Currently, nothing. In the future, who knows.


----------



## 4HiMarks (Jan 21, 2004)

There seem to be some provisions in the software for using an external keyboard, such as editing the call letters of OTA stations, or searching for a program. Currently, only the on-screen keyboard is available. 

But, let's get the stuff that is already enabled working properly before worrying about new features.

-Chris


----------



## jsanders (Jan 21, 2004)

I'm sure that a USB keyboard works and is completely functional for the developers. It is a linux box, and there is no reason why they can't write the code, and compile it on the 921 (easier than doing a cross compiler/cross debugger setup). If the keyboard is disabled, it wouldn't be because of technical difficulty, it would most likely be a project management decision.


----------



## boylehome (Jul 16, 2004)

jsanders said:


> I'm sure that a USB keyboard works and is completely functional for the developers. It is a linux box, and there is no reason why they can't write the code, and compile it on the 921 (easier than doing a cross compiler/cross debugger setup). If the keyboard is disabled, it wouldn't be because of technical difficulty, it would most likely be a project management decision.

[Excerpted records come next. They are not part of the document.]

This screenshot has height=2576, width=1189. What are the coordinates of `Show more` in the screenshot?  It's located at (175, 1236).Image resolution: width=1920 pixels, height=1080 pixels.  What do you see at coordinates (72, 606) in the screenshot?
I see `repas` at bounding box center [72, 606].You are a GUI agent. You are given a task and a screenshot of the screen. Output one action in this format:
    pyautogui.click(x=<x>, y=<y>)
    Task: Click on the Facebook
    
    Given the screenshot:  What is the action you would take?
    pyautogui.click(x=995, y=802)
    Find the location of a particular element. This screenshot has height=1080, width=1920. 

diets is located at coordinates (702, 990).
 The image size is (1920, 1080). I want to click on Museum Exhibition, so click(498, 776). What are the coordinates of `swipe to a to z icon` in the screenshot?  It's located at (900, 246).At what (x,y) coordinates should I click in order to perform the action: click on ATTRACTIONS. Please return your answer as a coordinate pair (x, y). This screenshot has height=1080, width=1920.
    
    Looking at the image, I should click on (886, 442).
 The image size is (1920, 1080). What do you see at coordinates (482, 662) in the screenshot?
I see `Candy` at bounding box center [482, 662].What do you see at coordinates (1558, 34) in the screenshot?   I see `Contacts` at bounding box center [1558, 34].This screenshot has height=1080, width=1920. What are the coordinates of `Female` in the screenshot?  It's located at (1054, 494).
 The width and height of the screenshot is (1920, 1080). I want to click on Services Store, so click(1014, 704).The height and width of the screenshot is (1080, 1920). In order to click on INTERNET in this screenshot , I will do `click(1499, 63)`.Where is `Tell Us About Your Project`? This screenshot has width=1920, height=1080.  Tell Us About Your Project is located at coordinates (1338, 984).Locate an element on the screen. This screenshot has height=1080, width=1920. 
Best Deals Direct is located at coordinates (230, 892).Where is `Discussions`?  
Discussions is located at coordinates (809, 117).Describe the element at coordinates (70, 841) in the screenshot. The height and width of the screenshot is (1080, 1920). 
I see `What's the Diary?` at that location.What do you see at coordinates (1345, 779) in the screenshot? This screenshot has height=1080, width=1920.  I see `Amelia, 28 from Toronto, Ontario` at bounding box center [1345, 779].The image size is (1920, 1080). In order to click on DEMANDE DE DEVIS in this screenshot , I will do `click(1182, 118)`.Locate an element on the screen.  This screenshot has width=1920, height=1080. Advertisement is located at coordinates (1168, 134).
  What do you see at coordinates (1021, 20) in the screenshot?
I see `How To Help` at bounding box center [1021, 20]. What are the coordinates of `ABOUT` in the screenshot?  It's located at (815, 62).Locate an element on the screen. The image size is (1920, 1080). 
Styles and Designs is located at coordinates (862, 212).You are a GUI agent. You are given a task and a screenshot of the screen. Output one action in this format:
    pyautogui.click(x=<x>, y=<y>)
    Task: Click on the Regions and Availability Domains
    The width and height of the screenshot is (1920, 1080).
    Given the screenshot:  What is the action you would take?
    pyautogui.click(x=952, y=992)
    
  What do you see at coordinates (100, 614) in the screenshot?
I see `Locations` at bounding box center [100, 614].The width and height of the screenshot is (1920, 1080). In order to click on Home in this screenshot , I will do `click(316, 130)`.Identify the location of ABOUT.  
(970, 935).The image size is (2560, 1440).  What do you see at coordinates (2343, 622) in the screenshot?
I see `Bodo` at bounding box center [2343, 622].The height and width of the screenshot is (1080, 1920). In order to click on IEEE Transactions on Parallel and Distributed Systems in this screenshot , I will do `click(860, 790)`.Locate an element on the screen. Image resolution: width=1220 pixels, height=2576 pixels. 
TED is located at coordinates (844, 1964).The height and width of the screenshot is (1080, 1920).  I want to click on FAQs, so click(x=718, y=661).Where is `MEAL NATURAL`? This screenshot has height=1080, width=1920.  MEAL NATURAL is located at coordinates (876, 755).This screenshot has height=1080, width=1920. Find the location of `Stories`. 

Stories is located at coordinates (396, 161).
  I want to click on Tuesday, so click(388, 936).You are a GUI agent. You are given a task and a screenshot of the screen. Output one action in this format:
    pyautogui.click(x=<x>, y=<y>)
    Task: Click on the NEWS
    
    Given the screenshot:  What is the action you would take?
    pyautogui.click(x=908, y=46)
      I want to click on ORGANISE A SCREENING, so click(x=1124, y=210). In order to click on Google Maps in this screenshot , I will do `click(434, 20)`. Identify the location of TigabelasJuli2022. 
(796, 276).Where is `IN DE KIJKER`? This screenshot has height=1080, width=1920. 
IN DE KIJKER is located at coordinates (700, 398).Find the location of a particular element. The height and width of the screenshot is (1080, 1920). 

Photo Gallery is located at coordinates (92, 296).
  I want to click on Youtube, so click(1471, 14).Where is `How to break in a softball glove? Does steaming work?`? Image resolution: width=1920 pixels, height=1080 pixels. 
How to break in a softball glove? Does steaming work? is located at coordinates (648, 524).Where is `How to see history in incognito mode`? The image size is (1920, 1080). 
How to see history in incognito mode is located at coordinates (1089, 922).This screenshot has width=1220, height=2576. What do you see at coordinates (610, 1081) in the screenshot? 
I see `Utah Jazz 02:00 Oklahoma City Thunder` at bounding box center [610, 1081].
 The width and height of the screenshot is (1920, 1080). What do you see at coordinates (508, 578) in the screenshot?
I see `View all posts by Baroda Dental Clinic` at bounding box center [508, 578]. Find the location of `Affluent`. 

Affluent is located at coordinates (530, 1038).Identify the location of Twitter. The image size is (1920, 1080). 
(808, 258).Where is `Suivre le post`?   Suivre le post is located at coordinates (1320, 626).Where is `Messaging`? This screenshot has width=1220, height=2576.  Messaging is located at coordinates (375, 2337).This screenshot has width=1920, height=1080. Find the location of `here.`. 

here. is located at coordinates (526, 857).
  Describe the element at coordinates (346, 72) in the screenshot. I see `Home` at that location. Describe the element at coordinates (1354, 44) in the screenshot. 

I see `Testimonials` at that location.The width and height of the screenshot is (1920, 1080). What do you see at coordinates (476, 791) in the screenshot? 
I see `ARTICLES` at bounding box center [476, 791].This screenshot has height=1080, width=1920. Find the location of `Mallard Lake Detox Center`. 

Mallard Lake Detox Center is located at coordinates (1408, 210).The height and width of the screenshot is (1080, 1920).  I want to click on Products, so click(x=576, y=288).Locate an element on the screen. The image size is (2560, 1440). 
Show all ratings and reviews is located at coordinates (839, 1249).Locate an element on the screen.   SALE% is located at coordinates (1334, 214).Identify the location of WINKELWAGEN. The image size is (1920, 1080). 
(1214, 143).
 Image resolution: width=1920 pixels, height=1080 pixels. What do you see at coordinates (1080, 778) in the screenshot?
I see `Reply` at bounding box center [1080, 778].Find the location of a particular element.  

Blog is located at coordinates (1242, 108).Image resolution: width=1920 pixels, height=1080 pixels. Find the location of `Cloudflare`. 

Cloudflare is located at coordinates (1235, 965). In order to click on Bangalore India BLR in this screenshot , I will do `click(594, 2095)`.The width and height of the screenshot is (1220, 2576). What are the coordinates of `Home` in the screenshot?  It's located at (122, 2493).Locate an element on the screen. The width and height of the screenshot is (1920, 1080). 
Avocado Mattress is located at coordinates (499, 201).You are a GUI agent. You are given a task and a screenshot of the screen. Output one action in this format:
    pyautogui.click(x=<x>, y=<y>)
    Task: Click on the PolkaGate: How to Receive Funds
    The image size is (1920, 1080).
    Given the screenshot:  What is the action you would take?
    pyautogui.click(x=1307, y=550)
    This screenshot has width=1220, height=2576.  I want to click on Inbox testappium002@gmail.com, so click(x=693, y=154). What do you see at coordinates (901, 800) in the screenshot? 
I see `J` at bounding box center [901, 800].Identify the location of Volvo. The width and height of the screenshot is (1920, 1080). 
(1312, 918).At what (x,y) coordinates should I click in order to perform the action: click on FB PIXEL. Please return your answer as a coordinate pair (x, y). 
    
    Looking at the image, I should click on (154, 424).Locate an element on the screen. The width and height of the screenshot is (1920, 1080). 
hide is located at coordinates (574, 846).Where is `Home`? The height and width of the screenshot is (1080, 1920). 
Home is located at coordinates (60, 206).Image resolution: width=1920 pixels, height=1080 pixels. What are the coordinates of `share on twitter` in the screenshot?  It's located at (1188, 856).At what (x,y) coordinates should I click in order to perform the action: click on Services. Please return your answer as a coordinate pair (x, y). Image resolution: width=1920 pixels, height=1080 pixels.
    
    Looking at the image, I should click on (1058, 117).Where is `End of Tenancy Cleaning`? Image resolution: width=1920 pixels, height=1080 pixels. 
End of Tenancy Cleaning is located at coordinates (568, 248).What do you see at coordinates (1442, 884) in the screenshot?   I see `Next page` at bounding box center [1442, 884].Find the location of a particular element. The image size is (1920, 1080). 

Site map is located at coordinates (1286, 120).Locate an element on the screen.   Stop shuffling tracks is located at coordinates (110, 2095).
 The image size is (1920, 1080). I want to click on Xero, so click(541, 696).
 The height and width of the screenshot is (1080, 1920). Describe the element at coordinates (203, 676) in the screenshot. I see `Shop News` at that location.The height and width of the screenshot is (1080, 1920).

This is very interesting. I've been with dish since 1996. I had several receivers over the years. Some of these receivers were supposed to be upgradeable, already having adapters/hook-ups, for who knows what. OK, these receivers never got the upgrades for what ever the intentions. Interesting, huh? If it is on the unit, it should be usable.

PS my 921 came without the Dish Wire inputs on the back.


----------



## mraub (Mar 5, 2004)

If it is USB 2.0 could it be used to output video? If I recall correctly, the specs for USB 2.0 are not all that different than Firewire, though practice may not follow the specs.

MIKE


----------



## BobMurdoch (Apr 24, 2002)

Have ANY of the receivers ever accepted a new item through a "future" connection?

Other than the 8PSK upgrades I can't remember a hardware "upgrade" officially sanctioned by E* that was available.......


----------



## tahoerob (Mar 22, 2003)

Maybe we can plug in a reboot timer to reboot everyday!!!


----------